Al subirse al carro, siente la seguridad de ser ella misma y de llorar más cómoda, pero justo cuando está a punto de dejarse hundir por completo, lo ve a los lejos, muy campante, oliendo unas plantas cercanas y actuando como si nada hubiera pasado. Ella cambia su semblante. Sale inmediatamente a su encuentro, y él, con sus bigotes aplastados que dejan rastro de la vida salvaje más corta de la historia, regresa a lo que conoce. Primero finge desinterés, sin querer tragarse su orgullo al pedir perdón con el fin de que acepten su regreso. Se despabila sacudiendo su cuerpo y practica algunas breves y ligeras posturas de yoga para reincorporarse. ¿Está diciendo lo que ella cree que dice? Atónita, no sabe si dar un paso más por miedo a volverlo a perder.
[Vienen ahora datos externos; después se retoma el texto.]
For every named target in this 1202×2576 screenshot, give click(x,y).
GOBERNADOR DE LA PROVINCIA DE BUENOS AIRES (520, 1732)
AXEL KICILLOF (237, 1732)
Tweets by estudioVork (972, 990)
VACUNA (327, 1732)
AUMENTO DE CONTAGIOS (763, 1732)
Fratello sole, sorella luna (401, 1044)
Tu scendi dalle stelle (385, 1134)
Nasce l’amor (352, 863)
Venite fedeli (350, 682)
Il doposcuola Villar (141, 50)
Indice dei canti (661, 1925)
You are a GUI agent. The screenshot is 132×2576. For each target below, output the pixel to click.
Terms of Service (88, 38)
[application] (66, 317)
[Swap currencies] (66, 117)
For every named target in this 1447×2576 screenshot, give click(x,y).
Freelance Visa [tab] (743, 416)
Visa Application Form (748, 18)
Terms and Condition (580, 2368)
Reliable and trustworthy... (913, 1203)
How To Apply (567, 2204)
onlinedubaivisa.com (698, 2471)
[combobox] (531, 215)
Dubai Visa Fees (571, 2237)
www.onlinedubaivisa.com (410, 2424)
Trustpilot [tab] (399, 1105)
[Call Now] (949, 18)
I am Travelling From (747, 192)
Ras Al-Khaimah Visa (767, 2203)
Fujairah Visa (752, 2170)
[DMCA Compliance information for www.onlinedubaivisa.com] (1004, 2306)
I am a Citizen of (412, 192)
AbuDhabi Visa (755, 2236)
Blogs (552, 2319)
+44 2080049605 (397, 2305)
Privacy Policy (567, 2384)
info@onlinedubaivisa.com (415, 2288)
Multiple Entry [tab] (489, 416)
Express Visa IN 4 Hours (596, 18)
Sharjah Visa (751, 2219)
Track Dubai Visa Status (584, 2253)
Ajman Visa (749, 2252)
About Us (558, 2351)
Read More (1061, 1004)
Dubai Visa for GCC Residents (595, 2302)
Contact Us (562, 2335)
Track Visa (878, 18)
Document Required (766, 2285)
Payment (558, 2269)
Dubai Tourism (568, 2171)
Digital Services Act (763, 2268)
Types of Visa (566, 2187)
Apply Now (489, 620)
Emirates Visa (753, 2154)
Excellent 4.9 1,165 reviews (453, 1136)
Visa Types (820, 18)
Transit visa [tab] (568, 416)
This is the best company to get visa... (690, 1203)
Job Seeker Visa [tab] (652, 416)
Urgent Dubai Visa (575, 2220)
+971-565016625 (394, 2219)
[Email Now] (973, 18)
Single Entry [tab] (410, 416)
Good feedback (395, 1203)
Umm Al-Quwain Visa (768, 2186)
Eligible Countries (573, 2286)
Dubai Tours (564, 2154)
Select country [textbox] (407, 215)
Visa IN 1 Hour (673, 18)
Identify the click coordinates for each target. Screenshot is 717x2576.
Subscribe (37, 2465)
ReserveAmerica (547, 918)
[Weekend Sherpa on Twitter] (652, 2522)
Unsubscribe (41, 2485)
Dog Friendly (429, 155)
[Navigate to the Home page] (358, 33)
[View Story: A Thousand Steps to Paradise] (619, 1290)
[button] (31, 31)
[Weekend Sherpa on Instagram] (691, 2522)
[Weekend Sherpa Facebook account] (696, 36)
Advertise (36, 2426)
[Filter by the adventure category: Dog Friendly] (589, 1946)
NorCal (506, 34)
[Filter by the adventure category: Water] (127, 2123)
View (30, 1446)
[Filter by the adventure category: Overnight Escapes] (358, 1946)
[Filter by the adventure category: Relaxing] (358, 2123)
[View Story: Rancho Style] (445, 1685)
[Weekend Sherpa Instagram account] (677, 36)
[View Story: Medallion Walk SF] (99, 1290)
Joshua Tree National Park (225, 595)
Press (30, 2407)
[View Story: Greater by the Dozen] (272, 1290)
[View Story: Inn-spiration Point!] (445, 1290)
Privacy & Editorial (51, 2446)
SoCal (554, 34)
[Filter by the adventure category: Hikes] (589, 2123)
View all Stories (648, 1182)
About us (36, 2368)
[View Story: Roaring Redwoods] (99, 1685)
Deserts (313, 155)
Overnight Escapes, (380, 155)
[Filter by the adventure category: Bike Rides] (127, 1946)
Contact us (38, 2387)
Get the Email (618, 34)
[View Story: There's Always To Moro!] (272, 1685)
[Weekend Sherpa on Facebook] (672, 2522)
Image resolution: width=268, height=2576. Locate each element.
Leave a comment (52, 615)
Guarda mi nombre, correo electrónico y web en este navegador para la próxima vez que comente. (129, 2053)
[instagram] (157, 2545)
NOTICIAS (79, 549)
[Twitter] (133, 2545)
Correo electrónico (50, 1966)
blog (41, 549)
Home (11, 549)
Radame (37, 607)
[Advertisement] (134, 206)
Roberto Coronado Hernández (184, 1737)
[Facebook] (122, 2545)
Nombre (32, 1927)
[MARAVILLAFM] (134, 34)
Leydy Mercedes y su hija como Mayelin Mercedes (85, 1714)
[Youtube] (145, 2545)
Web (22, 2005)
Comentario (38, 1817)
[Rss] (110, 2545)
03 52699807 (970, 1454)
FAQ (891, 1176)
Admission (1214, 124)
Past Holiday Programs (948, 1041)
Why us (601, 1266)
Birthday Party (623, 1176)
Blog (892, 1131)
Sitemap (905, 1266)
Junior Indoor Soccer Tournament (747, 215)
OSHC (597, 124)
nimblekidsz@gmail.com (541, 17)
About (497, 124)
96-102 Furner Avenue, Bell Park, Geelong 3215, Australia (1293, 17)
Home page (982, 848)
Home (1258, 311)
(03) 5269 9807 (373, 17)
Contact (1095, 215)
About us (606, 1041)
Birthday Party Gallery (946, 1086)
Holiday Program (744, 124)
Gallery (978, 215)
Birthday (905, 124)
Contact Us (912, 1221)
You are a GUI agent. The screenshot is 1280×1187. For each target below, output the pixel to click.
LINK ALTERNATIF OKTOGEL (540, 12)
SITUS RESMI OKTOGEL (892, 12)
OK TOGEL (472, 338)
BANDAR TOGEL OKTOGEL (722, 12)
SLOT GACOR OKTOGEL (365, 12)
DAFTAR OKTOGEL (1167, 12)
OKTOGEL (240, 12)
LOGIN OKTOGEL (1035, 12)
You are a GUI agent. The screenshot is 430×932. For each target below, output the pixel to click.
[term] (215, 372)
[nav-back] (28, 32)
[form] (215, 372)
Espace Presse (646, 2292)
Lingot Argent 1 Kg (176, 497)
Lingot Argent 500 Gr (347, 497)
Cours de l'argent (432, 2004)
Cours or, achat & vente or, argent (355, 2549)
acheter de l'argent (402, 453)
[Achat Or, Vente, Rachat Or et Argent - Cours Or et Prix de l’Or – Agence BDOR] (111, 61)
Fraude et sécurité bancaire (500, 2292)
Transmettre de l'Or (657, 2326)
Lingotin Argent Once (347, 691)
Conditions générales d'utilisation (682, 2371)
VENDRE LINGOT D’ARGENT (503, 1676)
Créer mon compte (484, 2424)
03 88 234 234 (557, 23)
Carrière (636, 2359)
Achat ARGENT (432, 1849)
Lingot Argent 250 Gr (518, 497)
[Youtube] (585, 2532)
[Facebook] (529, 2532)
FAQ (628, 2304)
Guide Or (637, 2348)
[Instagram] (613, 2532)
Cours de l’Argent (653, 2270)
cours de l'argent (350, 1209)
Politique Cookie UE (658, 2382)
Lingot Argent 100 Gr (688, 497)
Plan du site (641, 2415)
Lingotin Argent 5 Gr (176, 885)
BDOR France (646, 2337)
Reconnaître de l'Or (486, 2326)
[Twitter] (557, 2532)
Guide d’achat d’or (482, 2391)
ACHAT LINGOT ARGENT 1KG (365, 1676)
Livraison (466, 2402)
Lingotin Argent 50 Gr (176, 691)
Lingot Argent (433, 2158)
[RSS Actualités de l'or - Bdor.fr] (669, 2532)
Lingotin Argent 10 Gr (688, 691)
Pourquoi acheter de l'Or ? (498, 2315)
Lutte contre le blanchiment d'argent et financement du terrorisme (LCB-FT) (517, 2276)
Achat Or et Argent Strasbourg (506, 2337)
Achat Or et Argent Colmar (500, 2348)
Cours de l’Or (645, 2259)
En eso, él se acerca lentamente midiendo su suerte y apresura el paso cuando ve que se inclinan para recibirlo. Ella lo acaricia, vuelve a sus brazos; no importa lo de ayer, hoy se tienen y es feliz. Lo regresa a la casa y terminan con un abrazo que asegura un cambio de blusa inmediato, pero que ella deja pasar. Yo la veo salir de su casa desde la ventana de mi cuarto e ir al trabajo un día más. Ahora sonríe. Desde ayer que nos preguntaron los vecinos si habíamos visto a su perro y hoy tan solo me puedo imaginar lo que sucedió después.